L’Assemblée solennelle, ouverte au public, s’est déroulée l’après-midi où les manifestants CGT ont accueillis les participants en leur distribuant, sous forme de tract, la déclaration faite le matin qui a réaffirmé l’exigence de mise à disposition des moyens humains et financiers nécessaires au bon fonctionnement des conseils, un statut pour les défenseurs syndicaux et le retour des élections prud’homales.
Lors de cette Assemblée, avec la présence des représentants du ministère de la justice, de différentes instances judiciaires travaillant en lien avec les conseils de prud’hommes (Cour d’appel, Tribunal de Grande Instance, Tribunal d’Instance, etc.) les représentants des avocats, un bilan de l’activité du conseil de l’année a été présenté.

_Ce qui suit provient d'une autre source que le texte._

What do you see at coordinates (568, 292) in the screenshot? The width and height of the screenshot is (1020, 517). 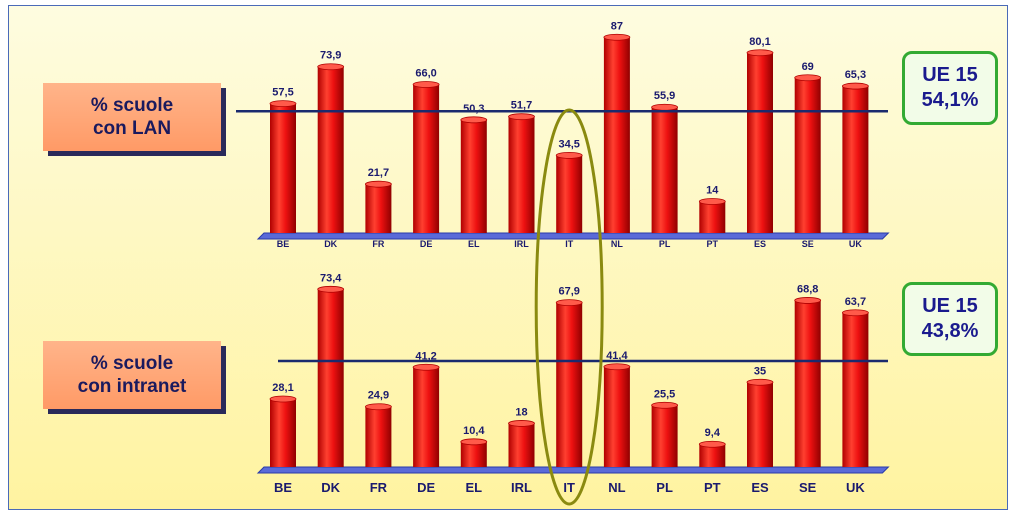 I see `value-label: 67,9` at bounding box center [568, 292].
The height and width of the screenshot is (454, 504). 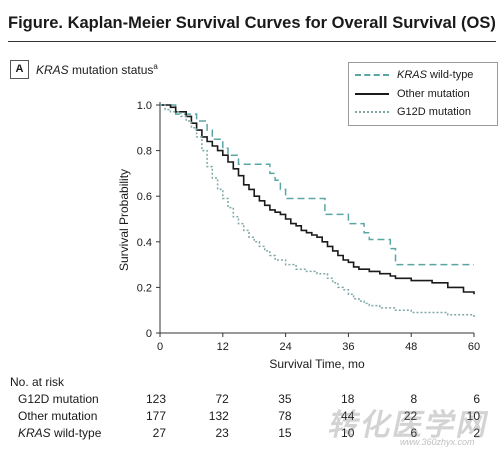 What do you see at coordinates (436, 75) in the screenshot?
I see `legend-label-kras: KRAS wild-type` at bounding box center [436, 75].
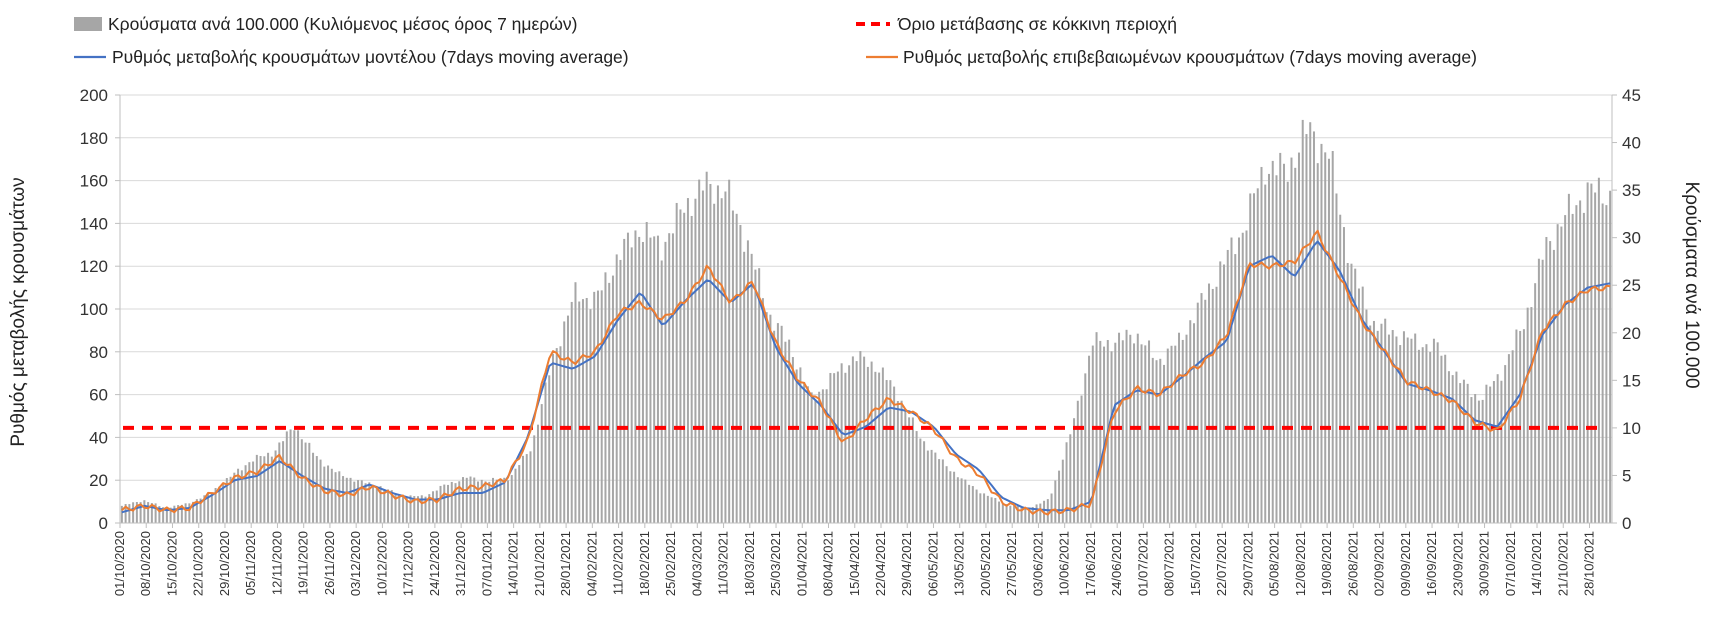  What do you see at coordinates (1300, 564) in the screenshot?
I see `x-tick-label: 12/08/2021` at bounding box center [1300, 564].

Le président CGT du conseil, lors de son discours*, a de nouveau dénoncé la tentative de démantèlement de la juridiction prud’homale, orchestrée par le gouvernement et a appelé toutes celles et tous ceux attachés à cette juridiction d’exception à agir ensemble pour obtenir le retrait de la loi Macron et le renforcement de la justice du travail.